Легенда рисует Кюхельбекера поэтом-неудачником. Юрский отбрасывает самую мысль о сравнении таланта Кюхли с гением Пушкина. Не это ему важно. Он не играет талантливого поэта, но играет талантливого человека. Талант — уже в способности к поэтическому сопереживанию. Кюхля и сам поэт, но прежде всего он слушатель Пушкина и Грибоедова. Кюхля не гений, гении — его друзья. Юрский играет то, как надо относиться к гениям, как надо любить и понимать их. Личность посредственная в присутствии гения зажмется еще острее ощутив свою ограниченность. Кюхля, скованный в разговоре с солдатом, расцветает около Пушкина. Юрский играет в Кюхле (как и в Чацком) нормального человека, утверждая талант доброты и понимания как норму. Кюхля — нормален, ненормально общество, в котором нормальное принимается за юродство или, как в «Горе от ума», объявляется безумием. (Пожалуй, именно здесь самое главное и драгоценное в Юрском — точное ощущение этих естественных норм и борьба за них всеми возможнными в искусстве средствами.) Кюхля не борец, это правда. Его действия бесплодны, вступление в декабристское общество почти случайно (он попал туда за месяц до восстания), выстрел в великого князя неудачен. Все — так. Но Юрский играет и не так. Так же, как не важен ему поэтический дар Кюхли, так не прямыми результатами поступков оценивается им все его поведение. Актер занимается тем же, чем занят Тынянов в романе,— он исследует мотивы поведения человека в определенных обстоятельствах. Обстоятельства — это деспотизм, самовластие. «И тогда… самый обыкновенный, грешный и смертный человек, если только он был психически нормален, то есть не лишен самого простого и самого важного человеческого умения — честно и просто смотреть на то, что делается окрест,— начинал понимать, что делается что-то непростительно неправильное, что это только из трусости и выгоды все говорят, что правильно. И тогда этот человек делает самое простое и честное человеческое дело: он берег пистолет и идет на площадь» (А. Белинков, «Юрий Тынянов»).

И последнее:  Кюхля несвободен.
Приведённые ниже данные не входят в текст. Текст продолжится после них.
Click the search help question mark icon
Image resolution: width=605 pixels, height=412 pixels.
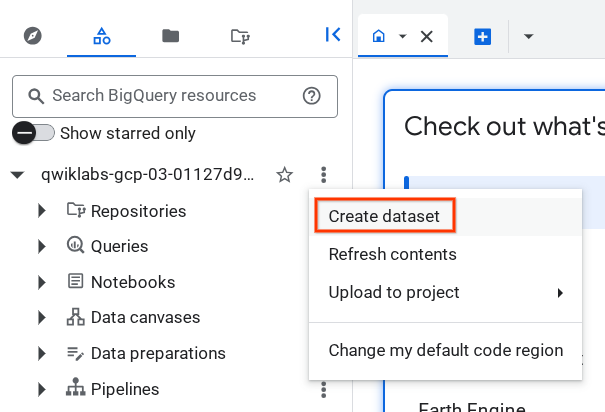coord(311,96)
О какой свободе может идти речь в самодержавном государстве, о какой воле можно говорить с того дня, когда ты уже не человек, а арестант? Юрский в нескольких коротких сценах фильма так передает мучения человека невольного в самых элементарных движениях, что потом очень долго не покидает чувство странной, почти физической твоей причастности к этим страданиям. Но, передав со свойственной ему точностью муки несвободы, он и тут прорывается к другому, более значительному смыслу происходящего.

В конечном счете он играет свободного человека, исполнением этим утверждая идею внутренней свободы, отстоять которую человек может в самых чудовищных обстоятельствах, при самых страшных физических и моральных мучениях.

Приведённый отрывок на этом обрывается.